__What is required__.
Transcribe the records below exactly, from their first line through the line containing "Open the user profile avatar". Omit every line after it.
(Data extract)
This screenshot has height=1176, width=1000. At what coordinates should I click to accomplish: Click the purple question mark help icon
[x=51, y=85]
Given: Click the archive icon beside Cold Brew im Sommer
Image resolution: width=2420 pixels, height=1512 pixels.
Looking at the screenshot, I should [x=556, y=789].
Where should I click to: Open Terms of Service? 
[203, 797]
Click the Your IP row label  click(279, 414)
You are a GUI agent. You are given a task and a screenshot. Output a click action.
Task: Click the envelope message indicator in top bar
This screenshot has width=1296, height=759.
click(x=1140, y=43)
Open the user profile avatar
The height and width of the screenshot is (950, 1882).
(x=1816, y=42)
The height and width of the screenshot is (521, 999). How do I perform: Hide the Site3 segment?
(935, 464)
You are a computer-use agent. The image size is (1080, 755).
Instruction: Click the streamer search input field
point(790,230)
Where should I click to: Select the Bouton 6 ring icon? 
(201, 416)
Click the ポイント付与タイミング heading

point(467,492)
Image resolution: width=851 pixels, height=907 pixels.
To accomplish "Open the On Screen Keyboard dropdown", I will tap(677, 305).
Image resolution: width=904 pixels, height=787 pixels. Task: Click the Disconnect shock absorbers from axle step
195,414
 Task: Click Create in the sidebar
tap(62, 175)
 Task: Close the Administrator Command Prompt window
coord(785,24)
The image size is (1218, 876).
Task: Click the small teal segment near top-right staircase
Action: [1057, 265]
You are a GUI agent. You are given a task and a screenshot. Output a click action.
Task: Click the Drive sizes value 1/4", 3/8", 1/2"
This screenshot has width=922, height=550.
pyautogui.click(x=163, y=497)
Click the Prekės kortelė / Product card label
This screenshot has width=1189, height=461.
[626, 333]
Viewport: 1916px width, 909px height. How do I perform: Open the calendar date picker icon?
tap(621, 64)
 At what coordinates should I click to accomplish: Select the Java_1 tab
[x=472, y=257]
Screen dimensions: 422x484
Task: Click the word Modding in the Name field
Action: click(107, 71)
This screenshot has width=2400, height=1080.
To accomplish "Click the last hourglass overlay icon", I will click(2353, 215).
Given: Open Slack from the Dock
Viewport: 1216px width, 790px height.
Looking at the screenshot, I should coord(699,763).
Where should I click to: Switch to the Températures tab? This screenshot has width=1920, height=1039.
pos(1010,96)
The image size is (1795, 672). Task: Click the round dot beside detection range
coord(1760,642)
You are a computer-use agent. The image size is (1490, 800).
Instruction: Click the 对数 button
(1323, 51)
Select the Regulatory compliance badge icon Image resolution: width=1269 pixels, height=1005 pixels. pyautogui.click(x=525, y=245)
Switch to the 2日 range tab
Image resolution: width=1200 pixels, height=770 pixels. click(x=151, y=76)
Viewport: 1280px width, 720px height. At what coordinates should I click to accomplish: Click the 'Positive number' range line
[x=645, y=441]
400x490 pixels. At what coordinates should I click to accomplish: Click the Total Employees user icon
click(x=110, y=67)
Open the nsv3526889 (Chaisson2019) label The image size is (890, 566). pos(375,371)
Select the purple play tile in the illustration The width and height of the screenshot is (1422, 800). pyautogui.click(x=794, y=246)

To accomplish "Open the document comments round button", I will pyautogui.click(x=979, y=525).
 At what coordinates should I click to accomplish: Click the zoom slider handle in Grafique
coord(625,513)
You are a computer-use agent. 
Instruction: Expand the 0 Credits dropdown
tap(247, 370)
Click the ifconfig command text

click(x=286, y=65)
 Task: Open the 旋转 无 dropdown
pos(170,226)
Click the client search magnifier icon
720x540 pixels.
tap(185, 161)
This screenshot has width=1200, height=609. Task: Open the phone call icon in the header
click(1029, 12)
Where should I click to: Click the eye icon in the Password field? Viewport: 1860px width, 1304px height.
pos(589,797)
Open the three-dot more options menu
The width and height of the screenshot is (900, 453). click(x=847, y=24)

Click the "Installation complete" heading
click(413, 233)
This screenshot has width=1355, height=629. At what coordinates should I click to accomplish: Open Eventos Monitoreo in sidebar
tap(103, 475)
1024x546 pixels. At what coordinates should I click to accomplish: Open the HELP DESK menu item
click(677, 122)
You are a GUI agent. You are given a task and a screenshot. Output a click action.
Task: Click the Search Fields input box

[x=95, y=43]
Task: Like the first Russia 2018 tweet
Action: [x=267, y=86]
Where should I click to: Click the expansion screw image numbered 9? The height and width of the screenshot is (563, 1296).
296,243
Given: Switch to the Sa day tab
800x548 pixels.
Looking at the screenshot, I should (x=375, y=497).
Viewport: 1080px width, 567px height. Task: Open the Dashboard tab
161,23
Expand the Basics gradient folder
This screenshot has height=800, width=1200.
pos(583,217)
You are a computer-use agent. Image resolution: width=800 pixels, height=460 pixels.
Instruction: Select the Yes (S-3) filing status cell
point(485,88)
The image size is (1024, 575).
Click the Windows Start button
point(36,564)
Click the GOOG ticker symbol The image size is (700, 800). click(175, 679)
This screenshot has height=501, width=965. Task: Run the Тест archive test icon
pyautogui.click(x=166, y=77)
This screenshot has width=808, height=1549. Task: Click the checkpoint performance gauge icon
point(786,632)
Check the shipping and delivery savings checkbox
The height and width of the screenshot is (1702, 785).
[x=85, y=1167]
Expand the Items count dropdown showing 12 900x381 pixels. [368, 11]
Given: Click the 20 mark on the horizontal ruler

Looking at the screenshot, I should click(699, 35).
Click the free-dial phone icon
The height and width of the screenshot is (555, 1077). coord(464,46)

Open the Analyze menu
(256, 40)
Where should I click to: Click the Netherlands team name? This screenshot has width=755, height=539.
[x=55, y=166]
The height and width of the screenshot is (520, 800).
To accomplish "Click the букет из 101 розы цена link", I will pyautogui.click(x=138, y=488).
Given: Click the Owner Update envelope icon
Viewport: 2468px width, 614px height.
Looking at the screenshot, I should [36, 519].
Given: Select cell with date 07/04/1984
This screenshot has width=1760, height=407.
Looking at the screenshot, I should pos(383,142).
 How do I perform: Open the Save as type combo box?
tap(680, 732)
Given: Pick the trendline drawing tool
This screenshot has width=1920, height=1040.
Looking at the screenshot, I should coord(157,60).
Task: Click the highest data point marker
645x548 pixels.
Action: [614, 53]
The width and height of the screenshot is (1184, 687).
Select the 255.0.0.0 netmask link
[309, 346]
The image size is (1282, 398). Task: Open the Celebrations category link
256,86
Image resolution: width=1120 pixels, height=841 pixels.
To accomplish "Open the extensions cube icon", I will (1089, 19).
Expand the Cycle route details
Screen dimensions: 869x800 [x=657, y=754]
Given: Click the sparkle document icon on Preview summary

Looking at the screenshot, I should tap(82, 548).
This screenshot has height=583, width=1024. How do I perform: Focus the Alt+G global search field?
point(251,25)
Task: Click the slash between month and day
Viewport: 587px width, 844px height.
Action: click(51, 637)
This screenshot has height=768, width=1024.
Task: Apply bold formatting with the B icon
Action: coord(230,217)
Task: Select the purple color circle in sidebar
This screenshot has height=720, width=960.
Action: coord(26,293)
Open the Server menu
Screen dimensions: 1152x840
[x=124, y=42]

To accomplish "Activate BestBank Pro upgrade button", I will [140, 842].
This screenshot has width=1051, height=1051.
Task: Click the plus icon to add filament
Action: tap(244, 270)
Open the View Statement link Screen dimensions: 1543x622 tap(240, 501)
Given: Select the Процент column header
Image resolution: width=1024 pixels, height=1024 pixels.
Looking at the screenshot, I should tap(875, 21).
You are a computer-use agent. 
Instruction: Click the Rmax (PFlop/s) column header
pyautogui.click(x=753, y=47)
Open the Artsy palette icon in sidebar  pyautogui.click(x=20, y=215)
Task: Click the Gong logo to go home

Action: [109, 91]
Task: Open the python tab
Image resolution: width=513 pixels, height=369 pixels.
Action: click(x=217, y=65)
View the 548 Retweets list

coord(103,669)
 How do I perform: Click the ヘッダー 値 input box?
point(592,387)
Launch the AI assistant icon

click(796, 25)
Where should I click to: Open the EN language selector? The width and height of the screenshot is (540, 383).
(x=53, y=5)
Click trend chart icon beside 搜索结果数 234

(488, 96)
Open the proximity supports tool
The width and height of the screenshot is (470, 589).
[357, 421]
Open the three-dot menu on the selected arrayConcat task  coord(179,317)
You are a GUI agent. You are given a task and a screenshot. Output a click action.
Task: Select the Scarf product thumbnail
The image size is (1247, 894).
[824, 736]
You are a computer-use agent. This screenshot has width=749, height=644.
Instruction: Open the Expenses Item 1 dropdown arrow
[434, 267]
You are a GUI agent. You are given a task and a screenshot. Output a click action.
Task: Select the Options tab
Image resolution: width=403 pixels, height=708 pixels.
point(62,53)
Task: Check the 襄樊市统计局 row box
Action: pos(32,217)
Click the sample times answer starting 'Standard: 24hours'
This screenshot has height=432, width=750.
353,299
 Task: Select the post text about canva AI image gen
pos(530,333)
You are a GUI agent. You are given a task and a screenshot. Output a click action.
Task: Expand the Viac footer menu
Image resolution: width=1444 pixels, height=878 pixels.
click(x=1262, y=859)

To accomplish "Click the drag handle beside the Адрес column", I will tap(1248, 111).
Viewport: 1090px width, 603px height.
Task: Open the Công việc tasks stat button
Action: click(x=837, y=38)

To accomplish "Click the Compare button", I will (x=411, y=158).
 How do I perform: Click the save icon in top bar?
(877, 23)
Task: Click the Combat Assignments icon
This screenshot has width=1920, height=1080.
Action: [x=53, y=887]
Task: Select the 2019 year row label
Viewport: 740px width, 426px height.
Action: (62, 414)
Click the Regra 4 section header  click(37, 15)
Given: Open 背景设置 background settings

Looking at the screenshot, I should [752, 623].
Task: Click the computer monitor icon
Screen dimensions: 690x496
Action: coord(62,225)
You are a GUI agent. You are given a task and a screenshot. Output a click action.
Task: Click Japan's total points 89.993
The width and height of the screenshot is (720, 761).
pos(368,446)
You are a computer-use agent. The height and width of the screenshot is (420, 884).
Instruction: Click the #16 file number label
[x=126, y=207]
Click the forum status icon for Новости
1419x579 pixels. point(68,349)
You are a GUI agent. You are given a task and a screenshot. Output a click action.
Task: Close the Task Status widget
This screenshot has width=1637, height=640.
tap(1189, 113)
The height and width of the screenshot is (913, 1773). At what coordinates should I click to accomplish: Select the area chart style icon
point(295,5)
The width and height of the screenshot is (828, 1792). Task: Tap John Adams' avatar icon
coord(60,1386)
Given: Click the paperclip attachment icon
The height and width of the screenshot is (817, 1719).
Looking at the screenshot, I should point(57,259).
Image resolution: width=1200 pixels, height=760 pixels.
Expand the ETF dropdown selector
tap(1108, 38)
(End Data extract)
__Response for this exercise__.
This screenshot has height=1176, width=1000. At what coordinates should I click to accomplish: Click the purple question mark help icon
[x=51, y=85]
Given: Click the archive icon beside Cold Brew im Sommer
Image resolution: width=2420 pixels, height=1512 pixels.
Looking at the screenshot, I should [x=556, y=789].
Where should I click to: Open Terms of Service? 
[203, 797]
Click the Your IP row label  click(279, 414)
You are a GUI agent. You are given a task and a screenshot. Output a click action.
Task: Click the envelope message indicator in top bar
This screenshot has width=1296, height=759.
click(x=1140, y=43)
Open the user profile avatar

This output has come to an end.